Umso enttäuschender war der Anblick des Bahnhofs. In dieser Nacht waren Tausende von Menschen angekommen, die Notquartiere offenbar überfüllt, und rund um das Bahnhofsgelände lagen Männer, Frauen, Kinder obdachlos in Decken gewickelt auf dem nackten Boden und schliefen. Das war nicht das, was wir dieser Familie bieten wollten, für die wir uns mittlerweile verantwortlich fühlten. Wir parkten. Sofort gingen Maria und ich los und erkundigten uns nach Notquartieren. Keine Chance.

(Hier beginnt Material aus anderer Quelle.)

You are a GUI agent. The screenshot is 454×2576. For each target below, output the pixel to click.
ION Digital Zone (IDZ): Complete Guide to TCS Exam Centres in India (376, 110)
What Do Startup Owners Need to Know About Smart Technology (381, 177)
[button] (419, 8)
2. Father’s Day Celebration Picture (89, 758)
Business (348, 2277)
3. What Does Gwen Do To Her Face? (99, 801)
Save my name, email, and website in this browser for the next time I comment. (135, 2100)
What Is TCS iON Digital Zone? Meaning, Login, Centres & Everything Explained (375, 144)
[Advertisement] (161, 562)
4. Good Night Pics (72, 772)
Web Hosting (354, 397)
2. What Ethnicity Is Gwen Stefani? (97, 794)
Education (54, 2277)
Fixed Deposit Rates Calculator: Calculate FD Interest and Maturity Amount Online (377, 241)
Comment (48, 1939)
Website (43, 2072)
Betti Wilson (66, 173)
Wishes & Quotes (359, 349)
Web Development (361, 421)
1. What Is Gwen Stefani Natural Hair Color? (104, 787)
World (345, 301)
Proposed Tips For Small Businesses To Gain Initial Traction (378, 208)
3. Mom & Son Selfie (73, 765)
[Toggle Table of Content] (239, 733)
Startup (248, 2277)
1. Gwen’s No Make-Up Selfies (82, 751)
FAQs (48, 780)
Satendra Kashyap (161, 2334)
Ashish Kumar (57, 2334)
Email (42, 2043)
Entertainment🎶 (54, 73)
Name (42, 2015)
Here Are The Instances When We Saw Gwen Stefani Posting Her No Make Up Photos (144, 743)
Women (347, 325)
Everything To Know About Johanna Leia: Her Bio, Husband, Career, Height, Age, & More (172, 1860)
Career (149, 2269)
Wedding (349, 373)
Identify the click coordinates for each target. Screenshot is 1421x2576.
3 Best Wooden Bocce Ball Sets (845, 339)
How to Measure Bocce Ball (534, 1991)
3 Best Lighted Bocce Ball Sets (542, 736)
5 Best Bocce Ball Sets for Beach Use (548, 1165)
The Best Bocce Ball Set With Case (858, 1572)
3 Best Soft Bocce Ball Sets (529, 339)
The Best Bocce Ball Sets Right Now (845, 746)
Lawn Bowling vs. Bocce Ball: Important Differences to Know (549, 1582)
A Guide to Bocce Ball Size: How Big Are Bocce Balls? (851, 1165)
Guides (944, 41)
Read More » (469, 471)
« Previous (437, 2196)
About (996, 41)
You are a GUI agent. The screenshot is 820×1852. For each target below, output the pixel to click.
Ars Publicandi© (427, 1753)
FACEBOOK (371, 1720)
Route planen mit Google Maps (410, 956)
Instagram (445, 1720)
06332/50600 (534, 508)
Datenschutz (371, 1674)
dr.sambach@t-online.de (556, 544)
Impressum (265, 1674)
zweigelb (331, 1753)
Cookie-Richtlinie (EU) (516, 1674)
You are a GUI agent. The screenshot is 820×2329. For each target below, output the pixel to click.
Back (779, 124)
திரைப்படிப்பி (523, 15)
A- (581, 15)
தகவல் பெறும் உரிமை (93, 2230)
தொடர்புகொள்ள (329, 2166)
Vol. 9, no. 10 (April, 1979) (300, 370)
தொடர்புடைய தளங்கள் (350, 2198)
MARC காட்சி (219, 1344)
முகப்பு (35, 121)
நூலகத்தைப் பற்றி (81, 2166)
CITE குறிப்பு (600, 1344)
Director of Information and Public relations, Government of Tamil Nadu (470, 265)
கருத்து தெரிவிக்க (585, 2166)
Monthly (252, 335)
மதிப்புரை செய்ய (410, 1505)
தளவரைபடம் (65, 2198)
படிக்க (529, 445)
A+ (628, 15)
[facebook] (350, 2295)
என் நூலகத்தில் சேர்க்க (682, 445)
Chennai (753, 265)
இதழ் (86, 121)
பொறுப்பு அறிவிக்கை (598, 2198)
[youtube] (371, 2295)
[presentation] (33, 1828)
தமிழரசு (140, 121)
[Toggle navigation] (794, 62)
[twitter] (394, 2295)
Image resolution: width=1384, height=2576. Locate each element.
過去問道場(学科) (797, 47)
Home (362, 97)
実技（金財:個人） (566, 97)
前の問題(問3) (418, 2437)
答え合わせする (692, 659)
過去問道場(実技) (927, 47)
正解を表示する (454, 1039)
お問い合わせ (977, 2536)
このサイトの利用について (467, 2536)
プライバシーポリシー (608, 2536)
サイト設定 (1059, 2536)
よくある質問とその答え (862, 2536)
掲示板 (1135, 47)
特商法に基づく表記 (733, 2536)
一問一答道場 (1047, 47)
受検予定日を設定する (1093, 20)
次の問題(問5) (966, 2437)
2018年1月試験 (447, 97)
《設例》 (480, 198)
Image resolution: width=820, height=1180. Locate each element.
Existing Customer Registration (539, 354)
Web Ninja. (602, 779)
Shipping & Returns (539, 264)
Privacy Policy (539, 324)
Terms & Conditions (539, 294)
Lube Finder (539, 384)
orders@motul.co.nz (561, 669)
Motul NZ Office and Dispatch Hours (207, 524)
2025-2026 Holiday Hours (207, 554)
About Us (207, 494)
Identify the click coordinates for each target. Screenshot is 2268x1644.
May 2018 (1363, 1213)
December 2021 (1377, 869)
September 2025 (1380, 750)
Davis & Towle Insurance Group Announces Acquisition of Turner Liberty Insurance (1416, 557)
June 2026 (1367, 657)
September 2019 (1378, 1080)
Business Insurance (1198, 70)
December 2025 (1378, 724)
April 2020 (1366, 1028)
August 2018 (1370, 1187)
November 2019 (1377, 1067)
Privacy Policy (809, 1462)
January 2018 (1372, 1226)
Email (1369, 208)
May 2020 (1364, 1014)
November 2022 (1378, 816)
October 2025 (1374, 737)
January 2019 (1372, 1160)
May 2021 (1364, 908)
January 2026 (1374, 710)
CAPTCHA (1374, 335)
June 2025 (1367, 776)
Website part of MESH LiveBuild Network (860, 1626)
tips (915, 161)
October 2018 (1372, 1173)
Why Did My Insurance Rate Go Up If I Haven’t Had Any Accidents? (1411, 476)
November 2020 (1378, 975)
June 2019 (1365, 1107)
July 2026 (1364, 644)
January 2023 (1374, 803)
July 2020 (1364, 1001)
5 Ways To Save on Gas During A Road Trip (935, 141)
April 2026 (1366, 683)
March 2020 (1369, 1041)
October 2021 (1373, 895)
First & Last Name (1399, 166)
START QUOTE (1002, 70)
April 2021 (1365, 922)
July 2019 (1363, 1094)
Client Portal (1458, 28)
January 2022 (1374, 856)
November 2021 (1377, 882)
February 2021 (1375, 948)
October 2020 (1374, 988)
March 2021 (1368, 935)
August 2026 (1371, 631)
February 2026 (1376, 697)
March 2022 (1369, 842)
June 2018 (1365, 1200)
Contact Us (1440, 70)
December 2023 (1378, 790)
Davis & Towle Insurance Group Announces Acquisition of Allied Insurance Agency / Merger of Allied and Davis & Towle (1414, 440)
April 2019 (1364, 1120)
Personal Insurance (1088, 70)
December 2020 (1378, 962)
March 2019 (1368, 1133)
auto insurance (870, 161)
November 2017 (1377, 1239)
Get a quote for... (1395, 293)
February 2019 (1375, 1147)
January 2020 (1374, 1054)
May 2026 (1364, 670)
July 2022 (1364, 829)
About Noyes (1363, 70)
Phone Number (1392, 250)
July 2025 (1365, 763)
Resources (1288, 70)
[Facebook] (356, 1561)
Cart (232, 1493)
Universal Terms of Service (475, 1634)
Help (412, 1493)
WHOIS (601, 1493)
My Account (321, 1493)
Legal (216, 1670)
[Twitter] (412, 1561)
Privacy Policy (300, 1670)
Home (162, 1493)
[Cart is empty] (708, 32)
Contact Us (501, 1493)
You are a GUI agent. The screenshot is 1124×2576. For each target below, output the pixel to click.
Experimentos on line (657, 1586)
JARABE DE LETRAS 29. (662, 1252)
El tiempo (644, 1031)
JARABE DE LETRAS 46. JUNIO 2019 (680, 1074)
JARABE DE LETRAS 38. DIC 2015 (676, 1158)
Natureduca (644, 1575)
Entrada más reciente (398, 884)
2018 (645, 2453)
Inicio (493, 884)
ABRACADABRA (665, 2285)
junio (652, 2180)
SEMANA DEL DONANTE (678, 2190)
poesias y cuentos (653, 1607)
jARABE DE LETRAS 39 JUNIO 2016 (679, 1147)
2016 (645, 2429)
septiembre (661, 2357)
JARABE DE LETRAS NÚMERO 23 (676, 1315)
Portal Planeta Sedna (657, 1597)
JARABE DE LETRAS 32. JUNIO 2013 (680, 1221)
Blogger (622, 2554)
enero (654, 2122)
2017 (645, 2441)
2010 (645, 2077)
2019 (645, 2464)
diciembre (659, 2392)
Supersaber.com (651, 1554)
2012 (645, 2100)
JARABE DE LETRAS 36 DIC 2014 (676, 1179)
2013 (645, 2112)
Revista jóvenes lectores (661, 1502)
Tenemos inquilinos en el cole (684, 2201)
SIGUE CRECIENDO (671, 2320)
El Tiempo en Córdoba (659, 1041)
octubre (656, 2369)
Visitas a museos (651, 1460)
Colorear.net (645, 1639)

Wir schnappten das Gerücht über ein neues Quartier an der Kunst-Uni auf, das auf dem chaotischen Bahnhof herumging und über Busse, die Leute dorthin brächten. Wir fanden sie sogar und packten schnell die Familie zusammen, erklärten ihnen, dass sie zu einer Unterkunft kommen würden, klappten gemeinsam den Kinderwagen ein und halfen ihnen mit den Kindern in den Linienbus. Alle waren drinnen. Die Frau, die gut Englisch sprach, stieg noch mal aus, schüttelte uns dreien die Hand und drückte jeder von uns einen dicken Kuss auf die Wange: „You are good people. We were lucky to meet you.“ Wir so: „No problem. All the best. Good luck!“ Und so winkten wir einander lächelnd zu, bis der Bus außer Sichtweite war.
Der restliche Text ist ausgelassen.